THE INPUT:
++++++++++

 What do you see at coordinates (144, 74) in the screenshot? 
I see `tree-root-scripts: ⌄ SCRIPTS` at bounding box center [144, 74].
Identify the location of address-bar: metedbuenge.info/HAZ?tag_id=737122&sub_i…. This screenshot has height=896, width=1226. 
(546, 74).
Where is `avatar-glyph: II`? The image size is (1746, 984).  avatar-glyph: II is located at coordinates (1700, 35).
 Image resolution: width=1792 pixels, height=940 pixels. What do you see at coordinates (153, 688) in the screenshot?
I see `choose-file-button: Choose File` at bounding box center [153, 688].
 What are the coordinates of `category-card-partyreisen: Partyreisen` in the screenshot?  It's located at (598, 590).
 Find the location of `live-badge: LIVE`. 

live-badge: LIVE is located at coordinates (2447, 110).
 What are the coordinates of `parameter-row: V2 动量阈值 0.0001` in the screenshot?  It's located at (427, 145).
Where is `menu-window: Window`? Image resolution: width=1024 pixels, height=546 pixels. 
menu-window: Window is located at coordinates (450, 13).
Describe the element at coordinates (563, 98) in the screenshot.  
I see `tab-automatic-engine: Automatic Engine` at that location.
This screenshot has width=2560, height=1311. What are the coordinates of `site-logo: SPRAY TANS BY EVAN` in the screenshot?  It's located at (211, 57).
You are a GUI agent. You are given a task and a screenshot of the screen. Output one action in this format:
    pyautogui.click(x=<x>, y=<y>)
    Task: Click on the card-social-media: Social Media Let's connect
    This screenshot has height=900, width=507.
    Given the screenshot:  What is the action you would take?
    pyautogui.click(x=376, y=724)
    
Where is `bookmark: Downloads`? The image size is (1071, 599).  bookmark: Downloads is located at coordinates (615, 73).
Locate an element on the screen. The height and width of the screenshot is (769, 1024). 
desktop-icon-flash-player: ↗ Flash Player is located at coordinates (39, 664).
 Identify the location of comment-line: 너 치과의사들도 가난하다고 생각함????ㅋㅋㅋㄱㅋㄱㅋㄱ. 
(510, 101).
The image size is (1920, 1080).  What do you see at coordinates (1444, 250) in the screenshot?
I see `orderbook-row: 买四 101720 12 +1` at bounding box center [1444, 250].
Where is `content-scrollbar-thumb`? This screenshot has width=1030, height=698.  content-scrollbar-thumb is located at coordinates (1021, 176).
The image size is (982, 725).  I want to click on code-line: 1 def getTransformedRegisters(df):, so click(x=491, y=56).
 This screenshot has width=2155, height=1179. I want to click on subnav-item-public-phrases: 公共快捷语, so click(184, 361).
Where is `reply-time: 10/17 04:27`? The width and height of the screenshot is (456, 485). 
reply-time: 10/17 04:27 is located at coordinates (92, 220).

++++++++++

Copy every row above character for character.

 What do you see at coordinates (144, 74) in the screenshot? 
I see `tree-root-scripts: ⌄ SCRIPTS` at bounding box center [144, 74].
Identify the location of address-bar: metedbuenge.info/HAZ?tag_id=737122&sub_i…. This screenshot has height=896, width=1226. 
(546, 74).
Where is `avatar-glyph: II`? The image size is (1746, 984).  avatar-glyph: II is located at coordinates (1700, 35).
 Image resolution: width=1792 pixels, height=940 pixels. What do you see at coordinates (153, 688) in the screenshot?
I see `choose-file-button: Choose File` at bounding box center [153, 688].
 What are the coordinates of `category-card-partyreisen: Partyreisen` in the screenshot?  It's located at (598, 590).
 Find the location of `live-badge: LIVE`. 

live-badge: LIVE is located at coordinates (2447, 110).
 What are the coordinates of `parameter-row: V2 动量阈值 0.0001` in the screenshot?  It's located at (427, 145).
Where is `menu-window: Window`? Image resolution: width=1024 pixels, height=546 pixels. 
menu-window: Window is located at coordinates (450, 13).
Describe the element at coordinates (563, 98) in the screenshot.  
I see `tab-automatic-engine: Automatic Engine` at that location.
This screenshot has width=2560, height=1311. What are the coordinates of `site-logo: SPRAY TANS BY EVAN` in the screenshot?  It's located at (211, 57).
You are a GUI agent. You are given a task and a screenshot of the screen. Output one action in this format:
    pyautogui.click(x=<x>, y=<y>)
    Task: Click on the card-social-media: Social Media Let's connect
    This screenshot has height=900, width=507.
    Given the screenshot:  What is the action you would take?
    pyautogui.click(x=376, y=724)
    
Where is `bookmark: Downloads`? The image size is (1071, 599).  bookmark: Downloads is located at coordinates (615, 73).
Locate an element on the screen. The height and width of the screenshot is (769, 1024). 
desktop-icon-flash-player: ↗ Flash Player is located at coordinates (39, 664).
 Identify the location of comment-line: 너 치과의사들도 가난하다고 생각함????ㅋㅋㅋㄱㅋㄱㅋㄱ. 
(510, 101).
The image size is (1920, 1080).  What do you see at coordinates (1444, 250) in the screenshot?
I see `orderbook-row: 买四 101720 12 +1` at bounding box center [1444, 250].
Where is `content-scrollbar-thumb`? This screenshot has width=1030, height=698.  content-scrollbar-thumb is located at coordinates (1021, 176).
The image size is (982, 725).  I want to click on code-line: 1 def getTransformedRegisters(df):, so click(x=491, y=56).
 This screenshot has width=2155, height=1179. I want to click on subnav-item-public-phrases: 公共快捷语, so click(184, 361).
Where is `reply-time: 10/17 04:27`? The width and height of the screenshot is (456, 485). 
reply-time: 10/17 04:27 is located at coordinates (92, 220).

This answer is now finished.